On April 26, the FERC launched an investigation into the rates, terms and conditions of sales for resale of electric energy in the WSCC other than sales through the ISO.  This was in addition to the ongoing investigation commenced by FERC the previous year into wholesale sales of electricity in California.

FERC stated in its June 19 order that refunds would not be ordered for California sales before October 2, 2000.  FERC also said in that order that it expected refunds arising from its investigation of rates in the WSCC other than sales through the ISO would be rare because of the market mitigation implemented WSCC-wide in the June 19 order.

On July 25, FERC issued another order explaining the methodology it will use to decide when sellers overcharged for electricity.  The immediate focus of the refund investigation is transactions in the spot markets operated by the ISO and the California Power Exchange and power sales in the Pacific Northwest.  Most interestingly, FERC insisted its refund authority is limited to 60 days after filing of a complaint or institution of a “section 206” investigation.  Also, of interest was the FERC’s determination that it had authority to order refunds from municipal utilities because of its authority over the subject matter of the sales at issue.

FERC said it would calculate overcharges by reference to the price caps, with several slight modifications.  The actual heat rate of the last unit dispatched will be used to calculate the market clearing price.  The June 19 order established a price cap of 85% of the market clearing price established during the most recent stage 1 reserve deficiency for hours in which no reserve deficiency exists.  However, FERC elected not to use this price for such hours in testing for overcharges.

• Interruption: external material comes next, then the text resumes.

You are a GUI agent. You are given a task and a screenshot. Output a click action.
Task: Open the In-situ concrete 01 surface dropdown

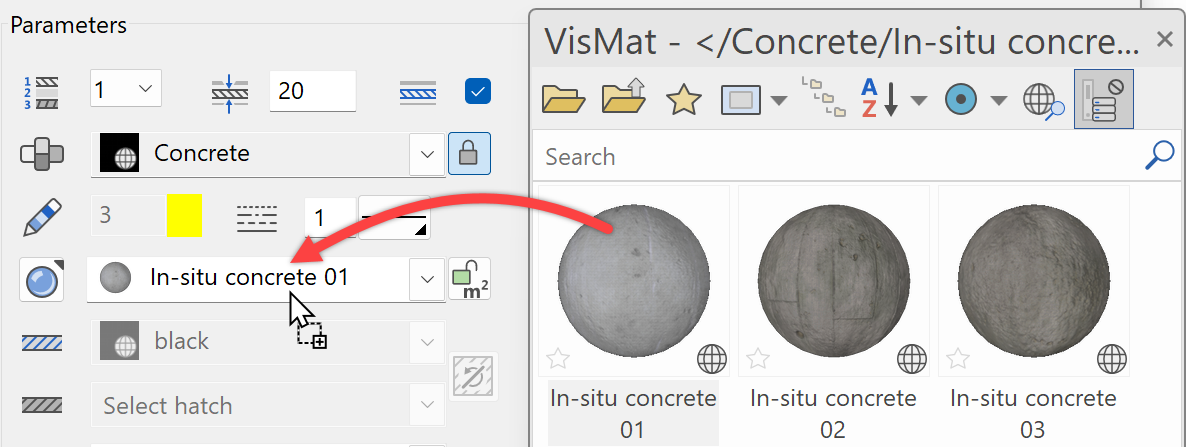(x=427, y=279)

The gas proxy used to determine refunds will be daily spot prices rather than monthly bid week prices.  Further, if the marginal unit was located north of “path 15,” the spot price would be the average of the PG&E city-gate and Malin spot prices, while if the marginal unit was located south of path 15, the spot price would be the SoCal gas-large packages spot price.  Path 15 is the corridor that runs north and south between PG&E and SCE’s territory and is the backbone of California’s transmission system.  In addition, the spot price for gas will be determined by using the simple average of spot prices published in several sources.

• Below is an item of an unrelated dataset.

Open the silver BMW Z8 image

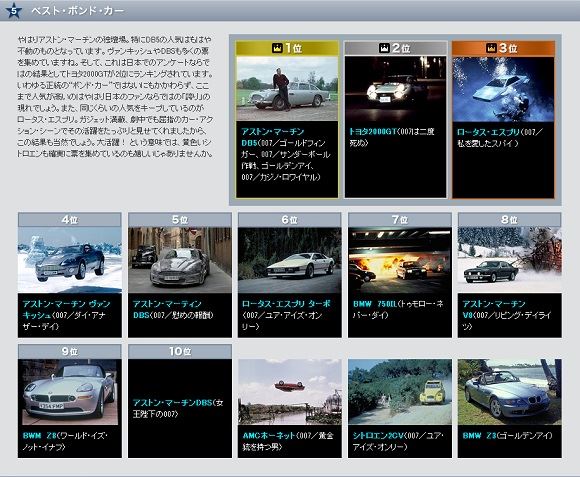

The O&M adder of $6 a megawatt hour is the same as that used for the price cap and the 10% adder for creditworthiness issues is to be used for calculating the refund, but only in calculating market clearing prices after January 5, 2001 (the date that the bond ratings of PG&E and SCE were downgraded).  This gives the ISO a baseline against which to calculate whether there were overcharges hour by hour from October 2, 2000 through June 20, 2001.

FERC determined that the most orderly and expeditious method of determining how much in refunds to order is to convene an evidentiary hearing.  Once the ISO calculates the hourly baseline prices using the refund methodology, the ISO and the PX must rerun their settlement and billing processes and penalties.  The ISO has been given 15 days from July 25 to recreate the price caps using the refund methodology.  Within 45 days thereafter, the administrative law judge is to make findings of fact regarding the mitigation price, the amount of refunds owed, and the amount owed to each supplier by the ISO, the investor-owned utilities, and California.

FERC also instituted a conference to be overseen by an administrative law judge to establish the volume of transactions, identification of net sellers and net buyers, price and terms and conditions of the sales contracts, and the extent of potential refunds for the period between December 25, 2000 and June 20, 2001 in the Pacific Northwest.  The refund period for the Pacific Northwest commences December 25, 2000 because Puget Sound Power petitioned FERC for refunds in the Pacific Northwest last October.

The refund methodology for any retrospective refunds in the Pacific Northwest is less clear.  FERC will probably have to reconstruct all spot sales made during the potential refund period.  However, on a going-forward basis, the Pacific Northwest spot market will be subject to the same mitigation as the rest of the WSCC as described in the June 19 order.